REQUEST 1 -
From the cruise article below, copy the passage that begins at the words "The group is" and ends after the words "cruises are middle-aged.".

PAGE EXTRACT -
P&O Princess Cruises, the company in merger talks with Royal Caribbean, yesterday reached out to young wealthy seagoers with plans to launch less formal cruises under a new brand of Ocean Village.

P&O Princess Cruises, the company in merger talks with Royal Caribbean, yesterday reached out to young wealthy seagoers with plans to launch less formal cruises under a new brand of Ocean Village.

Britain's biggest cruising company said it will spend "a few million pounds" totally refurbishing and launching one of its existing ships as Ocean Village in May next year.

Princess hopes to lure the 35- to 50-year-old market by planning more active holidays and equipping the ship with internet cafés and informal bistros, and may do away with the formal black-tie dinner.

If the take-up of the planned Mediterranean cruises next summer go well, Princess will consider launching more ships under the Ocean Village banner.

The group is targeting the UK cruise market in general as it is still in a period of rapid expansion, having more than doubled in size since 1995. It believes younger customers are an untapped market as the vast majority of people who go on cruises are middle-aged.

The company also unveiled details of other changes to, including the building of a giant ship called Crown Princess, which will join its American fleet in spring 2004. Another ship, called Sea Princess, which has been in use in America, will be transferred to Britain.

Princess, which is trying to conclude its merger with Royal while fighting a £4.8bn hostile bid from Carnival Corporation, said the plans were consistent with its merger aim of expanding in the US and Europe.

Princess will learn on Tuesday whether the £4.8bn hostile bid from Carnival will be referred by the European Commission to the UK's Competition Commission for an investigation, which is already scrutinising the deal with Royal.

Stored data
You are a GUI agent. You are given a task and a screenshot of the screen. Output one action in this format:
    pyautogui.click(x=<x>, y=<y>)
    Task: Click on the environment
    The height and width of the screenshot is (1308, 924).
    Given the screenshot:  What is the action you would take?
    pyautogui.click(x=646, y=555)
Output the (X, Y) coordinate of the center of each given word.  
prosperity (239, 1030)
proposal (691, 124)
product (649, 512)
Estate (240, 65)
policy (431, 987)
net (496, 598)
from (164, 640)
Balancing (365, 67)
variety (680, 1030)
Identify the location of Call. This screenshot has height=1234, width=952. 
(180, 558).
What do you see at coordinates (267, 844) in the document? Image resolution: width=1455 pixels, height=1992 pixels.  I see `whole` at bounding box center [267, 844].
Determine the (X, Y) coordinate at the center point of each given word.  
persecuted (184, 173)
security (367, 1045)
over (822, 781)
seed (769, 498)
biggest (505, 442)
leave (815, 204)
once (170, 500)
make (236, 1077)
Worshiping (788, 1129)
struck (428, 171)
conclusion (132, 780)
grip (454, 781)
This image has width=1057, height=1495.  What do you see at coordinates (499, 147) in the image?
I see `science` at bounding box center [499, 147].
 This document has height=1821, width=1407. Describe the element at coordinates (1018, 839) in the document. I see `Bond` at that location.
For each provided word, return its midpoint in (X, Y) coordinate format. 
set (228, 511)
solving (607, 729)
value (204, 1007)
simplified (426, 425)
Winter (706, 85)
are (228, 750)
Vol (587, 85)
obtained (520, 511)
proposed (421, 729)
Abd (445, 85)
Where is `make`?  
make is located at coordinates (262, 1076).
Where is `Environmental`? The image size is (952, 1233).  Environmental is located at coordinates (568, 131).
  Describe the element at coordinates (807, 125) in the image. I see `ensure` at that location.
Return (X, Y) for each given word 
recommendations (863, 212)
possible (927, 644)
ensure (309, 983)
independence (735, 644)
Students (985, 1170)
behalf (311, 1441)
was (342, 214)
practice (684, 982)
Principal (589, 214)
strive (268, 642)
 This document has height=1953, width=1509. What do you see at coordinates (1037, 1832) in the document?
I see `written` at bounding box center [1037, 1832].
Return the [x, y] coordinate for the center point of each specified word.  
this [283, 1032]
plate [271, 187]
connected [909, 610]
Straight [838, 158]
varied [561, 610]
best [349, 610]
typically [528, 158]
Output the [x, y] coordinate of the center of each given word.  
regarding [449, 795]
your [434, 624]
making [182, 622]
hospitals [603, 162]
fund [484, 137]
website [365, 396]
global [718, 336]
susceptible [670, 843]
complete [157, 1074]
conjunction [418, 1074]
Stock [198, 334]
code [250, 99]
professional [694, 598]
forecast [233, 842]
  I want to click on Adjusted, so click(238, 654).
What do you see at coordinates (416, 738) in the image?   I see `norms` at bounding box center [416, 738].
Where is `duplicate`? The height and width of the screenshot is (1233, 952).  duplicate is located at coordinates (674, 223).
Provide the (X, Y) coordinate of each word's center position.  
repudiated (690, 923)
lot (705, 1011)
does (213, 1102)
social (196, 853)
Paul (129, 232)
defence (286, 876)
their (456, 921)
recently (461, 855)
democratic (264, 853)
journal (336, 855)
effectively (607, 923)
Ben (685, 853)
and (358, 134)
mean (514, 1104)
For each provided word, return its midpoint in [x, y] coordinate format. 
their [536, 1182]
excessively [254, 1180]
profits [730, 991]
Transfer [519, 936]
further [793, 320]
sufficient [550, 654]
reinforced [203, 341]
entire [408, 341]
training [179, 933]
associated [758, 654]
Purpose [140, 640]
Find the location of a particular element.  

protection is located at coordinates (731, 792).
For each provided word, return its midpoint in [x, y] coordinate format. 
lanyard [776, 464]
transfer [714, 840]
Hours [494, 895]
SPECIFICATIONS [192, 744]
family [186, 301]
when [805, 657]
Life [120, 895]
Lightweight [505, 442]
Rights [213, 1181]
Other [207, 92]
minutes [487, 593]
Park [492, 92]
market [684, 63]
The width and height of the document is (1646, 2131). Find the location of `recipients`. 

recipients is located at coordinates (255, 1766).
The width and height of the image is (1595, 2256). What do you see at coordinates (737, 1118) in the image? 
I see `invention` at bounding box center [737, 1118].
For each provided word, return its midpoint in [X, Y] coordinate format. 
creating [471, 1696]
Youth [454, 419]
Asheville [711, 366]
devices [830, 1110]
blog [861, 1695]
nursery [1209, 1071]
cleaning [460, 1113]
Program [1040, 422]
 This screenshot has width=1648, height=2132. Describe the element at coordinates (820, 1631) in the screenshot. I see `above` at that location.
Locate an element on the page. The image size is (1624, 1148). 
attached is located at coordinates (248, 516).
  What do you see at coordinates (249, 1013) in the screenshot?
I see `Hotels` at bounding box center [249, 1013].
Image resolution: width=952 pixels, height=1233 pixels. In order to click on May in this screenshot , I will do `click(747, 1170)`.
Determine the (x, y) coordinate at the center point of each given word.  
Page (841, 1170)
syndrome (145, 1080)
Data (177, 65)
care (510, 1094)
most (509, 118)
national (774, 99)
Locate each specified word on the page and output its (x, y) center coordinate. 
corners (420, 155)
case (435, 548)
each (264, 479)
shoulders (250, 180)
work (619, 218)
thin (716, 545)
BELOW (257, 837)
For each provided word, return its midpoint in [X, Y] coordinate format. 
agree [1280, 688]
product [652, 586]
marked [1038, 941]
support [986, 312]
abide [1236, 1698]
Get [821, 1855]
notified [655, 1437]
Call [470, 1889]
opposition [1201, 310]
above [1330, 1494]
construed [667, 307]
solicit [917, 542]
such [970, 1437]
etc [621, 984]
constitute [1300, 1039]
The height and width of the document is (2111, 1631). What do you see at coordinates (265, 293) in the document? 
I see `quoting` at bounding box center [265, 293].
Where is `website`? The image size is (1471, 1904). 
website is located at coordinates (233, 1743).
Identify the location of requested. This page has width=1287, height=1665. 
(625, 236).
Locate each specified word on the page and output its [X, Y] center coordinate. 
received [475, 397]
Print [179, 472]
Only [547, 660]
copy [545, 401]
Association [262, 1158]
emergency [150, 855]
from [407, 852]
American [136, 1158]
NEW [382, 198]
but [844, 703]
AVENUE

REQUEST 2 -
In the records above, rewrite each line from the one containing "family [186, 301]" through the one containing "market [684, 63]", keeping the words and adding 97 to every number in the answer coordinates. Include both end lines and output only these lines.

WORKED SOLUTION 1 -
The group is targeting the UK cruise market in general as it is still in a period of rapid expansion, having more than doubled in size since 1995. It believes younger customers are an untapped market as the vast majority of people who go on cruises are middle-aged.

WORKED SOLUTION 2 -
family [283, 398]
when [902, 754]
Life [217, 992]
Lightweight [602, 539]
Rights [310, 1278]
Other [304, 189]
minutes [584, 690]
Park [589, 189]
market [781, 160]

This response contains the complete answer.